I’ve just thought of a half-decent analogy to describe asexuality to allosexuals, perhaps even for aromanticism as well. It works best for sex-indifference, but I think it applies either way, so. Bear with me.

Have you ever seen a pair of mittens and immediately, instinctively, unprompted, thought about what it would feel like to wear them? What their fabric feels like? How your hands would feel inside them, what they look like on the inside? Precisely how warm they’d be? To the point where even if you’d never seen those mittens before and never see them again, you might even think about them after? No? Yea, me neither.

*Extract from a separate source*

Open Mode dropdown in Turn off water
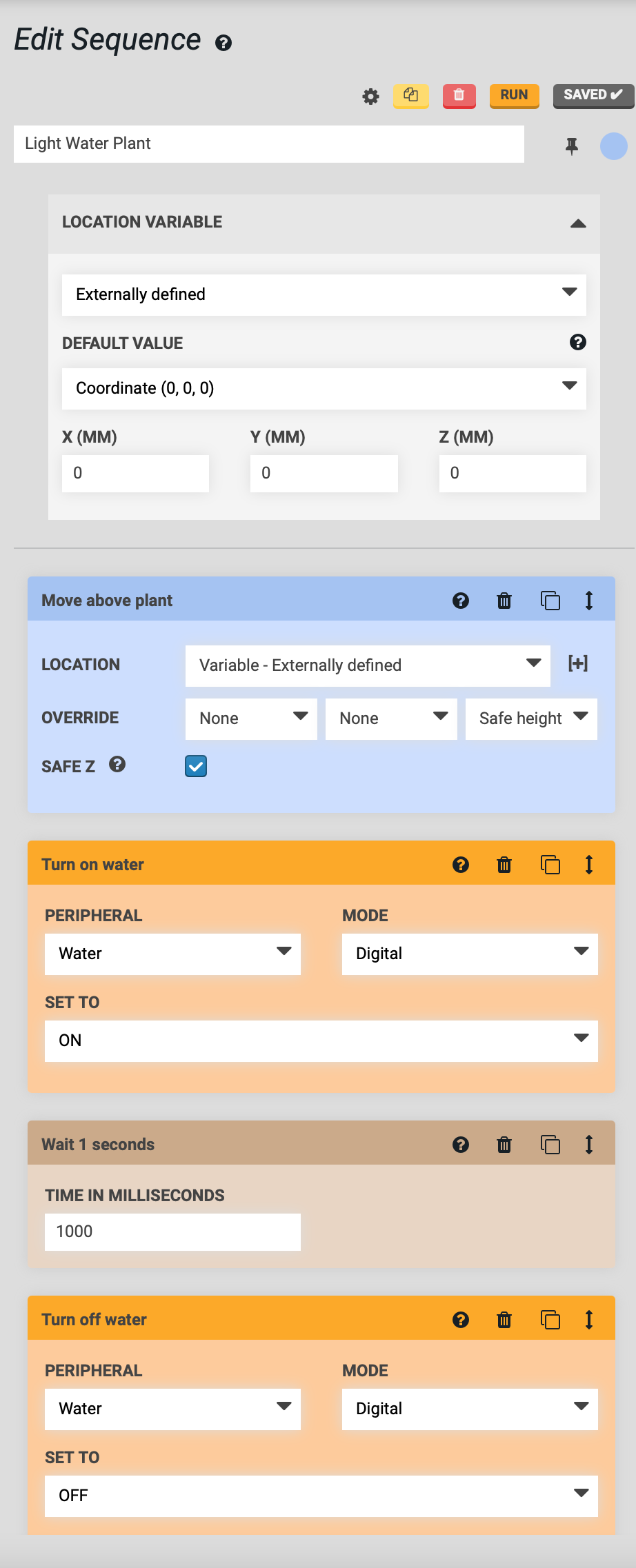 (x=470, y=1409)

Imagine you’re out shopping with a group of friends and you see a lineup of mittens. Everyone’s jumping over eachother to point out, “oh, I’ve gotta wear this one,” “guys, look at this one,” “I need these” “this is totally my style” “I bet these are so comfy” and then someone looks at you, just standing there because…wtf. And they go “What about you? Which mittens do you wanna wear? C’mon, I know you want at least one!” Would you pick a pair of mittens? It seems like a relatively low stakes social interaction, they all seem to be having fun, nothing about this will truly affect the mittens at this time, you don’t have to buy anything, and there’s plenty of aesthetic criteria to base the choice on if you want. Would you pick one? I would. Many of us did.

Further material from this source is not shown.